Task description » Print, in exact form, the lines below from the one containing "You are a computer-use agent. 393x224 pixels." through the one containing "1011x681 pixels.", and omit all others.

╔══

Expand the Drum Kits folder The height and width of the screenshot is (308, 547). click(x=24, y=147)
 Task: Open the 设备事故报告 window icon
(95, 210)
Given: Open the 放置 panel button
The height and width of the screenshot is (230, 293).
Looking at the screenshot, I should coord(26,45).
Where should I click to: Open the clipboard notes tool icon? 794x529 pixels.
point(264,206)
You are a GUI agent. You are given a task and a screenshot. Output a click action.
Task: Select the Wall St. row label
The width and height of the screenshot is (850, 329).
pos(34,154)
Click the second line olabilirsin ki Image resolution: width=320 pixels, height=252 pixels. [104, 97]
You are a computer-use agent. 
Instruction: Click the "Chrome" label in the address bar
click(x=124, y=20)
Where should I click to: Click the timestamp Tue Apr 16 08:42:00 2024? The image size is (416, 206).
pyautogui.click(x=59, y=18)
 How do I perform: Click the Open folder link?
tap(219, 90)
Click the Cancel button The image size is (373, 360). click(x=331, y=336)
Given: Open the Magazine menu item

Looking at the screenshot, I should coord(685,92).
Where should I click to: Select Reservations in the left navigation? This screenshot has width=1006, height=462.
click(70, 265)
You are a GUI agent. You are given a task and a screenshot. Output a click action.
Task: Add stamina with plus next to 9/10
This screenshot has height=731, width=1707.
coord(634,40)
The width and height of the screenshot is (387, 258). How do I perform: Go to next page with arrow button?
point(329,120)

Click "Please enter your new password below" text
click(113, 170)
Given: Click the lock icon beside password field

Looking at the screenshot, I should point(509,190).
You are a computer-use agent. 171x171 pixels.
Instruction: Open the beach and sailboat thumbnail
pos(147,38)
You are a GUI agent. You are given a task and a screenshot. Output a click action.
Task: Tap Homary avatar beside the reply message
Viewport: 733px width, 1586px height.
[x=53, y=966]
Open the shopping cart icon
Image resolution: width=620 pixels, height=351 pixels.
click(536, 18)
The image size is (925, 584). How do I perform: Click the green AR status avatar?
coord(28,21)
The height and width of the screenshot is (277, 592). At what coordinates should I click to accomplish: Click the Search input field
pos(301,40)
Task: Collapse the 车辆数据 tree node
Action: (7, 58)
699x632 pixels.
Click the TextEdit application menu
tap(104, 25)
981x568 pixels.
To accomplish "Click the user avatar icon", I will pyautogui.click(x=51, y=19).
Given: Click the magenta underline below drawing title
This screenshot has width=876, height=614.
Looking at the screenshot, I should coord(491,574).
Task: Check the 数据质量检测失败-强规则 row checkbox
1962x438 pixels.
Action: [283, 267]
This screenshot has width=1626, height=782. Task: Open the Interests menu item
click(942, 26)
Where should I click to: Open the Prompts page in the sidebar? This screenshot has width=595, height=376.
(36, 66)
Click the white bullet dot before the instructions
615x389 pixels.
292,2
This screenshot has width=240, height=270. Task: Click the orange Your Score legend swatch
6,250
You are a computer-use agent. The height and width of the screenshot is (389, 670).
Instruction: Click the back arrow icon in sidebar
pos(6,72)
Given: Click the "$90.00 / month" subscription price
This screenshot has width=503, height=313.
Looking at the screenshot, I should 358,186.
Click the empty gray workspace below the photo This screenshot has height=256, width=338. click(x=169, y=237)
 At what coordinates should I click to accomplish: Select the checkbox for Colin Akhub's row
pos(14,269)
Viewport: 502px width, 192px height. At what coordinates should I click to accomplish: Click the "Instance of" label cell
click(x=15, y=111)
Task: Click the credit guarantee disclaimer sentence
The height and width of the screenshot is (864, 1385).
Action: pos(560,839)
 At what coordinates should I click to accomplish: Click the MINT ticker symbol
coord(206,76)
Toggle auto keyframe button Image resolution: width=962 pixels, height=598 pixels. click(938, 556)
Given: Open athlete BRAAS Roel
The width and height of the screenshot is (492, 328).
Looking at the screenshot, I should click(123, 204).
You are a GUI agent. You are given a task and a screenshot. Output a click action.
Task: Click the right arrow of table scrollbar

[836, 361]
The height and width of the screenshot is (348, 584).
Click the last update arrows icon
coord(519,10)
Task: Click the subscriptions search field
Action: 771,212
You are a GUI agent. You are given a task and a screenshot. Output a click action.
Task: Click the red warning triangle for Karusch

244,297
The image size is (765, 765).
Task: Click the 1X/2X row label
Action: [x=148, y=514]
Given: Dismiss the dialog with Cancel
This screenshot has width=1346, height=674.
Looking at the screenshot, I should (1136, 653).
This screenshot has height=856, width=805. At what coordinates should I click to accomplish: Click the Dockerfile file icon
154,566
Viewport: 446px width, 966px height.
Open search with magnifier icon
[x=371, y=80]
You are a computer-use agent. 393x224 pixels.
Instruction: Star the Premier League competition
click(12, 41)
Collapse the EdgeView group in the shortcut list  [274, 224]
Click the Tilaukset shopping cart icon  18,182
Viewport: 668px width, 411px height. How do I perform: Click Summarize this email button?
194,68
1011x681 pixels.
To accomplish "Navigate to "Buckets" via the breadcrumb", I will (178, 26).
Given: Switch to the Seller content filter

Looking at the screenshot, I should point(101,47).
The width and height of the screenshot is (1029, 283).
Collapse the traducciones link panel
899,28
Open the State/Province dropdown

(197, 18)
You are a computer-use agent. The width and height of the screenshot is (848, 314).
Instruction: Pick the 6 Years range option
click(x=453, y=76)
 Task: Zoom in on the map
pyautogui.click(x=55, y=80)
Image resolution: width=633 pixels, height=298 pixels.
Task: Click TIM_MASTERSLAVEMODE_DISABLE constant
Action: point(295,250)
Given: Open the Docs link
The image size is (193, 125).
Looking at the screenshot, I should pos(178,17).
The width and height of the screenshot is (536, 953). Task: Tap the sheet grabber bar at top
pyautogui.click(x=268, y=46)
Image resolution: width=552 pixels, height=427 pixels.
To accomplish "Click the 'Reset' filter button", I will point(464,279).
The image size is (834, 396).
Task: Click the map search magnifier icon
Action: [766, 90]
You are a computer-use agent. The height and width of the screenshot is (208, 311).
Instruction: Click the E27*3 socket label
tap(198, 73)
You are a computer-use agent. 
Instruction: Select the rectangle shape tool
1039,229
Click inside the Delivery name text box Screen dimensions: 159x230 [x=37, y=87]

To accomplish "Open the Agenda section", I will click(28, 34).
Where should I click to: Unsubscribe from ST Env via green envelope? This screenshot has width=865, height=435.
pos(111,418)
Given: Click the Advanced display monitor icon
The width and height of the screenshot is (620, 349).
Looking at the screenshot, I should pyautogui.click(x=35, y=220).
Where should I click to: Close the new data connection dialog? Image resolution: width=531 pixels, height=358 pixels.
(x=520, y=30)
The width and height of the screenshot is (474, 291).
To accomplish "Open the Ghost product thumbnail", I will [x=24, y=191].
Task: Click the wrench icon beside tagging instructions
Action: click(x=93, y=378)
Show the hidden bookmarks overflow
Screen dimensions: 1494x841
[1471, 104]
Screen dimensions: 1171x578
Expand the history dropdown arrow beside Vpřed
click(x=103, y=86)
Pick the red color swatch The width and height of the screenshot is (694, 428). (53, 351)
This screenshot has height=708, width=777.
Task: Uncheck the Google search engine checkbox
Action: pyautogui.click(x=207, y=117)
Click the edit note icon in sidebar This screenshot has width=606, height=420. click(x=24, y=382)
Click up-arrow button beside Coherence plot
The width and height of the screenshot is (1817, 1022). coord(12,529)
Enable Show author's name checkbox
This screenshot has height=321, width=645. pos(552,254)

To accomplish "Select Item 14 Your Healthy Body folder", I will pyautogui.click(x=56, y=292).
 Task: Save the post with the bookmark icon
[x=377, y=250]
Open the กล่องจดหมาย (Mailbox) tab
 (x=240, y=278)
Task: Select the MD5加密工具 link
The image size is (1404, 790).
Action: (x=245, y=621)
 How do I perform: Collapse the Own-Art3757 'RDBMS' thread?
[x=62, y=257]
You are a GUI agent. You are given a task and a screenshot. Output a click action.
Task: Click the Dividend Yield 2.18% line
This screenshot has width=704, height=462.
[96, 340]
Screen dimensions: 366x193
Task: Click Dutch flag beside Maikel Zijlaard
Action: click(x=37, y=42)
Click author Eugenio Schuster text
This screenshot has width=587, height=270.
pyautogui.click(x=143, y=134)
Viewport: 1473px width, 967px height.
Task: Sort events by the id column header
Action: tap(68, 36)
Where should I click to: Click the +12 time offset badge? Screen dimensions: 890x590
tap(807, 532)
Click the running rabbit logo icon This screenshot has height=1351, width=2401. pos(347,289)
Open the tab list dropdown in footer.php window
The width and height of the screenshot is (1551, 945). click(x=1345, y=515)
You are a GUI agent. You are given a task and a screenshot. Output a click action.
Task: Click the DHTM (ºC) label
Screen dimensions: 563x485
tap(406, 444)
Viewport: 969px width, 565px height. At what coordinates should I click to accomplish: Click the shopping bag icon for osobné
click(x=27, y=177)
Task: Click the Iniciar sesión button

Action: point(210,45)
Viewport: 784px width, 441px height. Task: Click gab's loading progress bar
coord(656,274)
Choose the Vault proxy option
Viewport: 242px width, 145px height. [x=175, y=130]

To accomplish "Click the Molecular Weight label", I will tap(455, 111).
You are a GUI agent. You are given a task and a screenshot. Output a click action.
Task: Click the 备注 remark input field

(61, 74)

╚══

Solved problem »
You are a computer-use agent. 393x224 pixels.
Instruction: Star the Premier League competition
click(12, 41)
Collapse the EdgeView group in the shortcut list  [274, 224]
Click the Tilaukset shopping cart icon  18,182
Viewport: 668px width, 411px height. How do I perform: Click Summarize this email button?
194,68
1011x681 pixels.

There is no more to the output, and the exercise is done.